The session also explored different observation unit models, each with benefits and tradeoffs:

  • Scattered Units – Flexible but harder to standardize care.
  • Open Units – Dedicated space improves efficiency but requires resources.
  • Closed Units – Structured, protocol-driven care in a designated area, ideal for standardization.
  • Virtual Units – Care delivered anywhere in the facility using shared protocols, cost-effective and efficient, especially when resources are limited.

The “virtual unit” model, where nurses initiate evidence-based care protocols under physician oversight, was highlighted as an emerging best practice, allowing care to begin quickly without overwhelming staff.

Actionable Insights for Healthcare Leaders

1. Document Clinical Reasoning, Not Just Time.

  • Show why ongoing observation is needed and what outcomes you’re monitoring.

2. Establish Observation Protocols.

  • Start with common conditions, chest pain, asthma, dehydration and adapt evidence-based tools.

3. Engage Medical Staff Leadership.

  • Align nursing and provider documentation expectations.
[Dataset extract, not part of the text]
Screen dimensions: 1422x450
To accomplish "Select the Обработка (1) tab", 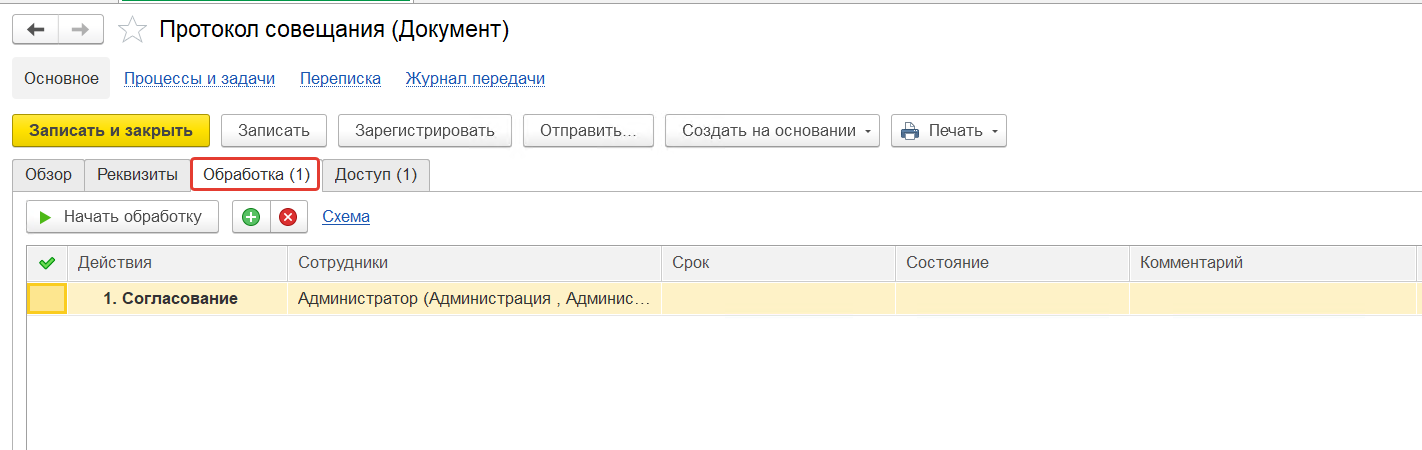I will (x=256, y=175).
Policies must balance compliance and workflow realities.

4. Track and Evaluate Efficiency.

  • Review observation stays that exceed 24 hours and identify causes, are they patient-related, systemic, or documentation-driven?

5. Standardize Communication.

  • Build structured handoffs and interdisciplinary huddles to minimize confusion during transitions.

Closing Thought

Observation care is more than a billing category; it’s a strategic bridge between acute and inpatient services. When guided by strong protocols, consistent communication, and clear documentation, it enhances both clinical outcomes and operational performance.

Ultimately, getting observation care right means delivering the right care, in the right place, for the right amount of time.